Exercise instructions
[a] From the statement about Gaza refugees detained in Belgium, return the stretch from "On October 7th, 2025, Mahmoud" through "all oppressed people." word for word.
[b] According to the statement about Gaza refugees detained in Belgium, which two imprisoned organizers are currently on hunger strike?

[start Text]

As the people of Gaza continues to confront a genocide, Palestinian refugees from Gaza in Belgium are facing a nearly unprecedented attack on their right to asylum — and on their very lives and freedoms. Following a string of arrests, at least six Palestinians from Gaza have been abducted and taken to closed detention centers, with a seventh – Mahmoud Farag Allah, deciding to take his life from the control of the Belgian state. The targeting of these Gazawis is not accidental, but follows their role in the heart of Belgium’s solidarity movement, leading daily protests for over two years in the center of Brussels outside its landmark Bourse.

On October 7th, 2025, Mahmoud Ezzat Farag Allah, decided to use his life as last weapon to protest the injustice; he took his own life inside one of the “closed centers” for immigration detainees. Mahmoud had been arrested 3 months ago; at the same time, he received the heartbreaking news of his mother passing away amid the ongoing Zionist genocide in his home, Gaza, Palestine. Samidoun mourns Mahmoud, honors his martyrdom and his act of resistance, and denounces the state violence, colonialism and white supremacy inflicted on him, his comrades, and all oppressed people.


Still imprisoned in the closed centers are many leading Palestinian youth organizers from Gaza, veterans of the daily protests, including:
- Anas Seyam, currently on hunger strike
- Fathi Al-Hamss
- Hamouda Albayyouk
- Hussameddine Al-Ras, currently on hunger strike
- Ali Abu Taha
- Mahmoud Abu Hudayed


The Bourse protests have become, in addition to outraged cries against the genocide and for the liberation of Palestine, spaces to call for the liberation of these imprisoned comrades and brothers, and to mourn the loss of Mahmoud; the Bourse protest on the evening of 8 October served as a memorial for Mahmoud and the martyrs of Palestine.

[end Text]
[start Records shown]

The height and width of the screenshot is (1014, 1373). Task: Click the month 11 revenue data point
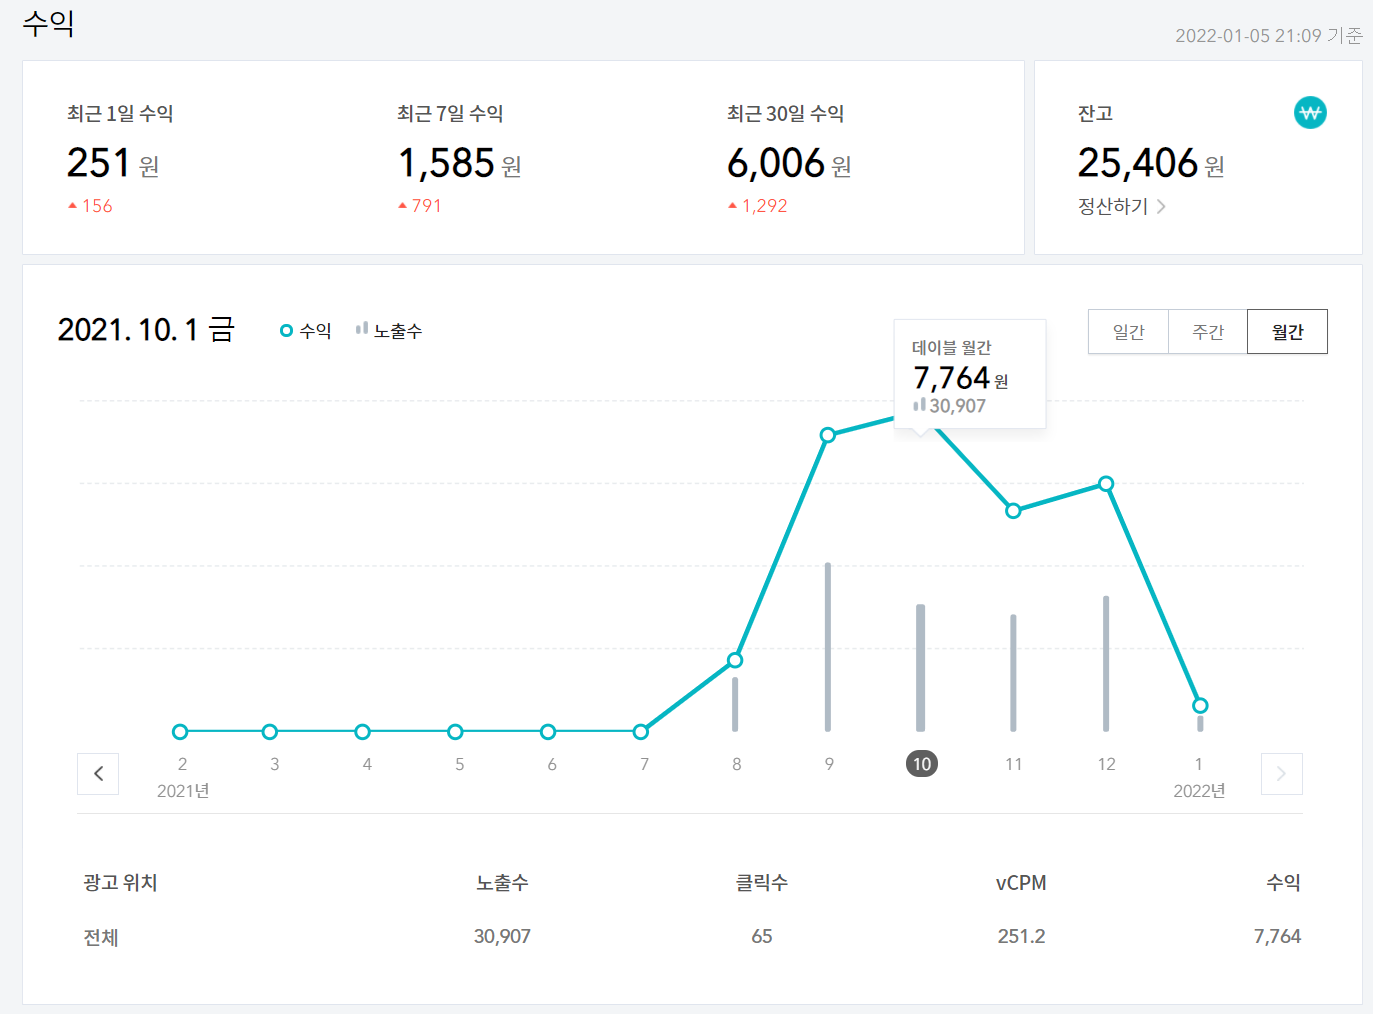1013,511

[end Records shown]
[start Records shown]

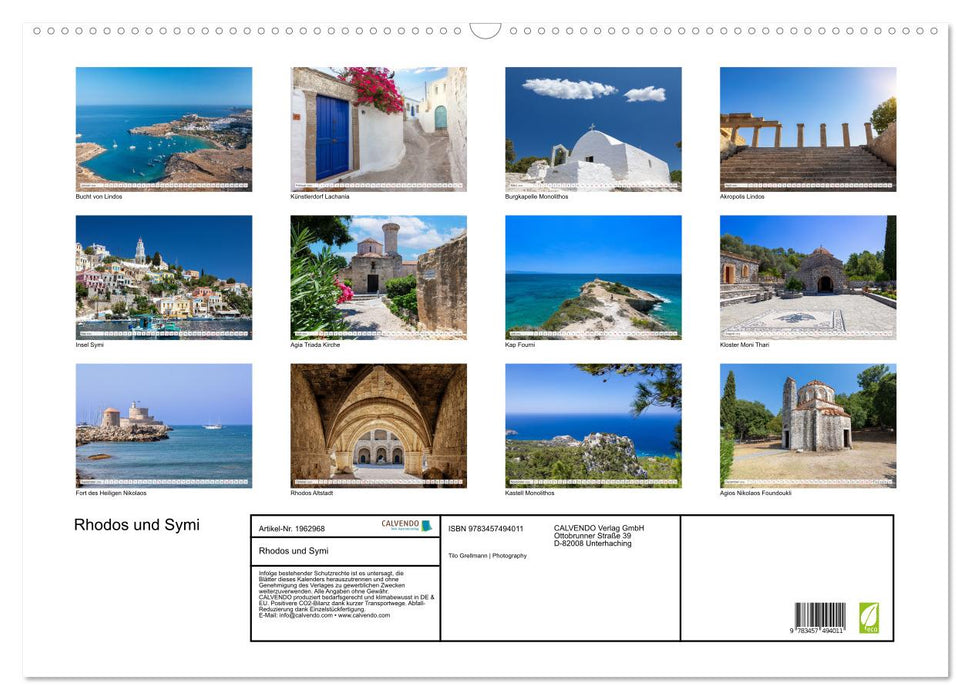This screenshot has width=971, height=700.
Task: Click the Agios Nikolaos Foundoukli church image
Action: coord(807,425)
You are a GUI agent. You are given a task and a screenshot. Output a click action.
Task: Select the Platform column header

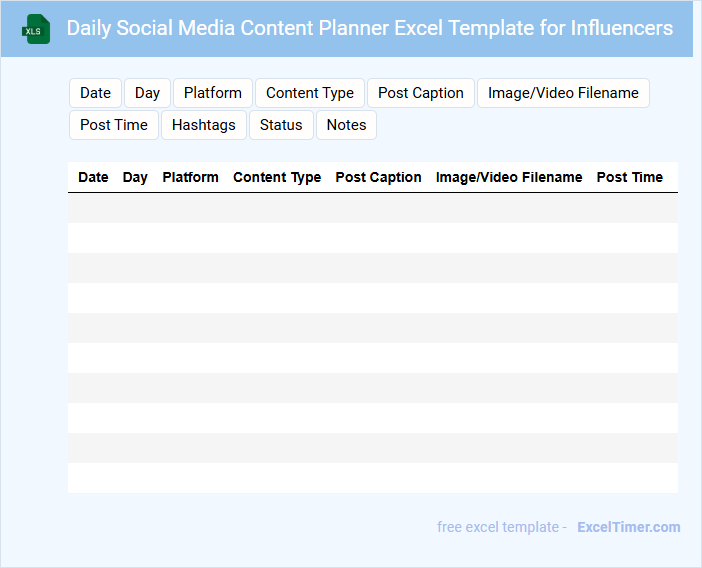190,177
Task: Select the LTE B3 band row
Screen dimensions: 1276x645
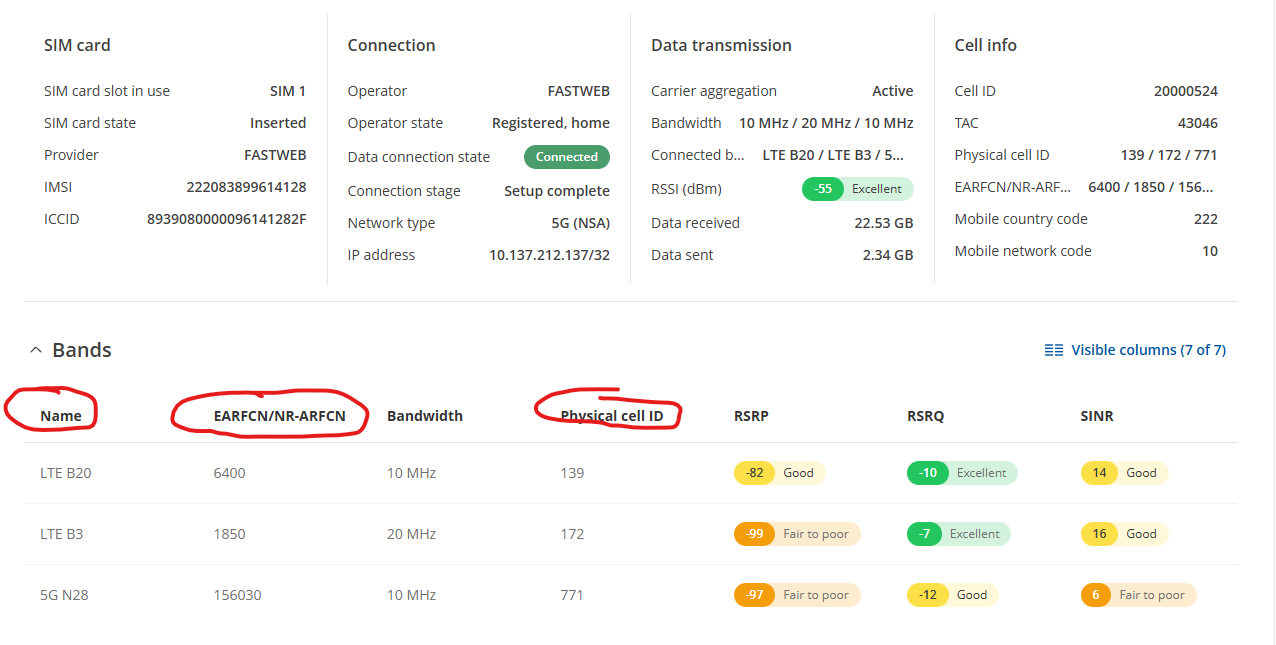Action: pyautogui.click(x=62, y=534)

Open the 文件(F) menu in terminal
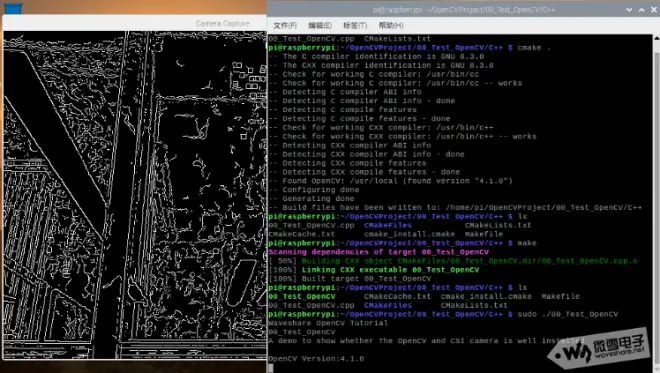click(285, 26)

[end Records shown]

Answers provided
[a]
On October 7th, 2025, Mahmoud Ezzat Farag Allah, decided to use his life as last weapon to protest the injustice; he took his own life inside one of the “closed centers” for immigration detainees. Mahmoud had been arrested 3 months ago; at the same time, he received the heartbreaking news of his mother passing away amid the ongoing Zionist genocide in his home, Gaza, Palestine. Samidoun mourns Mahmoud, honors his martyrdom and his act of resistance, and denounces the state violence, colonialism and white supremacy inflicted on him, his comrades, and all oppressed people.

[b] Anas Seyam and Hussameddine Al-Ras.